_Work task_
At the line containing "WOLONTARIAT (275, 194)", begin retyping, and stop after the last line of the data; add nothing.

══════════

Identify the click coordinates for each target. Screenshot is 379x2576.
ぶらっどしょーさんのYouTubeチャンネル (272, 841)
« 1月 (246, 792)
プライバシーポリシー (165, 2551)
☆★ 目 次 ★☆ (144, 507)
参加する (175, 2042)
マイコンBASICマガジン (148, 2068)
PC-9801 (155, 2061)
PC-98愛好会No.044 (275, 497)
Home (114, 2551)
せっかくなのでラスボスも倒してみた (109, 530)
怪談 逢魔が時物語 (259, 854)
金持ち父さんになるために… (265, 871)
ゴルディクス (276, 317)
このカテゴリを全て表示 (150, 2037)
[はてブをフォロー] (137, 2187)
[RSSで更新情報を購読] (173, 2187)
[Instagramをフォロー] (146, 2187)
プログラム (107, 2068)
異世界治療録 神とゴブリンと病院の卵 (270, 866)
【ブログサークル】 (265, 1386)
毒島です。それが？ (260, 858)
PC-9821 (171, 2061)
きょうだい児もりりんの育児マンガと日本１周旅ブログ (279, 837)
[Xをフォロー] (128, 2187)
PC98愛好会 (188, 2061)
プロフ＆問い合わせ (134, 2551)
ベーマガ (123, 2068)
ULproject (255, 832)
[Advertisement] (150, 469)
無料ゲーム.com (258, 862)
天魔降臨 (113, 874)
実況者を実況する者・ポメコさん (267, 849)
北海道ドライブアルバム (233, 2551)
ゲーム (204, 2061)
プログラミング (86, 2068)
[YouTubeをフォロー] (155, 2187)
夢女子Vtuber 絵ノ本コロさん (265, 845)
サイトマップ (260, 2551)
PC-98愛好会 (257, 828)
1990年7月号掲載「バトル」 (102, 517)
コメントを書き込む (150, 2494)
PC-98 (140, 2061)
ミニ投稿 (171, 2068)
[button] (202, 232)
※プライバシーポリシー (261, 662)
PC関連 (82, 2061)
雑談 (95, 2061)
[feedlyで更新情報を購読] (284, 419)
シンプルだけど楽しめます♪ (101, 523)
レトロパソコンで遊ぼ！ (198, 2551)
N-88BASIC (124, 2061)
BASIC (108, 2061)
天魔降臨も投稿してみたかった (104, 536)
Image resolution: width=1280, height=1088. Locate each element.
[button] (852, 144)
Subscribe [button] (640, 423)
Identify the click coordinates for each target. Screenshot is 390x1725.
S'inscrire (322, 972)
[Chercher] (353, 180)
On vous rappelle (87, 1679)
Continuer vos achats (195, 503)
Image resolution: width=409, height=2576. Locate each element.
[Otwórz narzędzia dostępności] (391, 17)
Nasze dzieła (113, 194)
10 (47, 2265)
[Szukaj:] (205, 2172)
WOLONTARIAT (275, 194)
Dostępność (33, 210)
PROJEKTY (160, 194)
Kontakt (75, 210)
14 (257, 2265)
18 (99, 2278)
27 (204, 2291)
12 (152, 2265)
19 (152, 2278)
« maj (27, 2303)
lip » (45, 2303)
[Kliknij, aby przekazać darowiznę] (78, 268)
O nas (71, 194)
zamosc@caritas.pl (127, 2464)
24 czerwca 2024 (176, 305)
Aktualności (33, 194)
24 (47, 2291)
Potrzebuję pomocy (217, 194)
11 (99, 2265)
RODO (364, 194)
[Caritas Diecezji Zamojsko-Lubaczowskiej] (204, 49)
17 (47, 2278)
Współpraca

══════════

_Answer space_
WOLONTARIAT (275, 194)
Dostępność (33, 210)
PROJEKTY (160, 194)
Kontakt (75, 210)
14 (257, 2265)
18 (99, 2278)
27 (204, 2291)
12 (152, 2265)
19 (152, 2278)
« maj (27, 2303)
lip » (45, 2303)
[Kliknij, aby przekazać darowiznę] (78, 268)
O nas (71, 194)
zamosc@caritas.pl (127, 2464)
24 czerwca 2024 (176, 305)
Aktualności (33, 194)
24 (47, 2291)
Potrzebuję pomocy (217, 194)
11 (99, 2265)
RODO (364, 194)
[Caritas Diecezji Zamojsko-Lubaczowskiej] (204, 49)
17 (47, 2278)
Współpraca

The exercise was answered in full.